> **EXCERPT PROVIDED**
------------------------

Desna settlement hromada (Деснянська селищна громада) is a hromada of Ukraine, located in Chernihiv Raion, Chernihiv Oblast. Its administrative center is the rural settlement of Desna.

It has an area of 710.0 km2 and a population of 10,171, as of 2020.

== Composition ==
The hromada includes 13 settlements: 1 rural settlement (Desna) and 12 villages:

- Bir
- Vypovziv
- Karpylivka
- Koropye
- Kosachivka
- Loshakova Huta
- Lutava
- Morivsk
- Otrokhy
- Rudnya
- Sorokoshichi
- Tuzhar

== Geography ==
The Desna settlement hromada is located in the southwest of Chernihiv Raion. The hromada is located between the Dnipro River (west) and the Desna River (east). The hromada includes part of the Kyiv Reservoir.

Area – 710.0 km^{2}. The territory of the hromada is located within the Dnieper Lowland. The relief of the surface of the district is a lowland plain, sometimes dissected by river valleys.

------------------------

> **TASK LIST**
• 1. According to the excerpt on Desna settlement hromada, what is the hromada's administrative center?
• 2. For each statement, say whether it agrees with the excerpt on Desna settlement hromada, and quote the words that decide it. (a) The hromada includes 13 villages. (b) The Desna River lies to the east of the hromada. (c) The hromada is located in the northeast of Chernihiv Raion.
• 3. Write the next part of the excerpt on Desna settlement hromada, picking up after its final sentence.
The listing that follows comes from a separate source.

------------------------

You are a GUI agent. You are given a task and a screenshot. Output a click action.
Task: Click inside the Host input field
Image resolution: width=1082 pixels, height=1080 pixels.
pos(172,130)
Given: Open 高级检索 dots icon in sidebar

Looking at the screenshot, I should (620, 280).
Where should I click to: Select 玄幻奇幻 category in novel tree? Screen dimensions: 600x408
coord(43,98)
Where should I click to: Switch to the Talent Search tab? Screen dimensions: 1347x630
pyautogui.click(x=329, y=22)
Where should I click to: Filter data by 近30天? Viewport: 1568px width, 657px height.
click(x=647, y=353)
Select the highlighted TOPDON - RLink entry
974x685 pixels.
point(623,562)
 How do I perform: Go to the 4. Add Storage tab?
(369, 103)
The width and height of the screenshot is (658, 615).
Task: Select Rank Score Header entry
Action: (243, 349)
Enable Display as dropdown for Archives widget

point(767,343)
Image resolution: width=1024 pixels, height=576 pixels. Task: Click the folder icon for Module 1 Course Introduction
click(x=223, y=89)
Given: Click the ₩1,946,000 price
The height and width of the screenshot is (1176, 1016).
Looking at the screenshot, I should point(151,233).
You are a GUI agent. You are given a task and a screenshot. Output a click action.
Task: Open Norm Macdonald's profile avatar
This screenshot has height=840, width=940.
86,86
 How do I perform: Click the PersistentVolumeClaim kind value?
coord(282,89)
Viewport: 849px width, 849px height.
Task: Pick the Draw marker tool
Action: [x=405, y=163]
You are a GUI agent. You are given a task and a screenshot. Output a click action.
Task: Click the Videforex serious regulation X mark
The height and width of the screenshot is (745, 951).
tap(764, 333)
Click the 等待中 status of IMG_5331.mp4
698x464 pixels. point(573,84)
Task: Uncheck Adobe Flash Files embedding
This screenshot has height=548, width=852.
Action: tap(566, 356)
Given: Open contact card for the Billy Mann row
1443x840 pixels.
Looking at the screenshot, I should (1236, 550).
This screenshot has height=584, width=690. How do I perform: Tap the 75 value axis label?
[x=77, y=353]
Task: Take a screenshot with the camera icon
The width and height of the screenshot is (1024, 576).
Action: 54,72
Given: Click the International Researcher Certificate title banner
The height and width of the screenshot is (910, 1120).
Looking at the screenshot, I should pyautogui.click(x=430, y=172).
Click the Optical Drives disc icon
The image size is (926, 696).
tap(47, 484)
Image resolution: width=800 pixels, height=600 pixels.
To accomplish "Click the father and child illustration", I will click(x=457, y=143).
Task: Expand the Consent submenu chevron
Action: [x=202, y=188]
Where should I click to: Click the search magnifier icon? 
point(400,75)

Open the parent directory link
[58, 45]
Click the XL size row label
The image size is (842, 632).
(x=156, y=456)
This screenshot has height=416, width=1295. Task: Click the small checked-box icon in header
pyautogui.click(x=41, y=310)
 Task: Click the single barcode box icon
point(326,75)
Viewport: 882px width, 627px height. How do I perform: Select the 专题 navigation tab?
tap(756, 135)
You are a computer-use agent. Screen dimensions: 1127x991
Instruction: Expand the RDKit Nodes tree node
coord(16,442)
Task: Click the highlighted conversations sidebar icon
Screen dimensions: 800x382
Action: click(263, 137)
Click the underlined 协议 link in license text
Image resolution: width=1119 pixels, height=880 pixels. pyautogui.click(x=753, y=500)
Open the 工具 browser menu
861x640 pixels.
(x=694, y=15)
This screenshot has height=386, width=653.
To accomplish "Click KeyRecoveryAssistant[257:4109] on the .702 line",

------------------------

> **RESPONSES IN ORDER**
• 1. The rural settlement of Desna.

• 2.
(a) No: "1 rural settlement (Desna) and 12 villages"
(b) Yes: "the Desna River (east)"
(c) No: "located in the southwest of Chernihiv Raion"

• 3.
The climate of Desna settlement hromada is moderately continental, with warm summers and relatively mild winters. The average temperature in January is about -7°C, and in July - +19°C. The average annual precipitation ranges from 550 to 660 mm, with the highest precipitation in the summer period.

The most common are sod-podzolic and meadow soils. The Desna settlement hromada is located in the natural zone of mixed forests, in Polissya. The main species in the forests are pine, oak, alder, ash, birch. Minerals – loam, peat, sand.

On the territory of the Desnyansk territorial community there is a hydrological natural monument of national importance "Holy Lake", an area of 70 hectares, and the Mizhrichynskyi Regional Landscape Park, an area of 78.3 thousand hectares.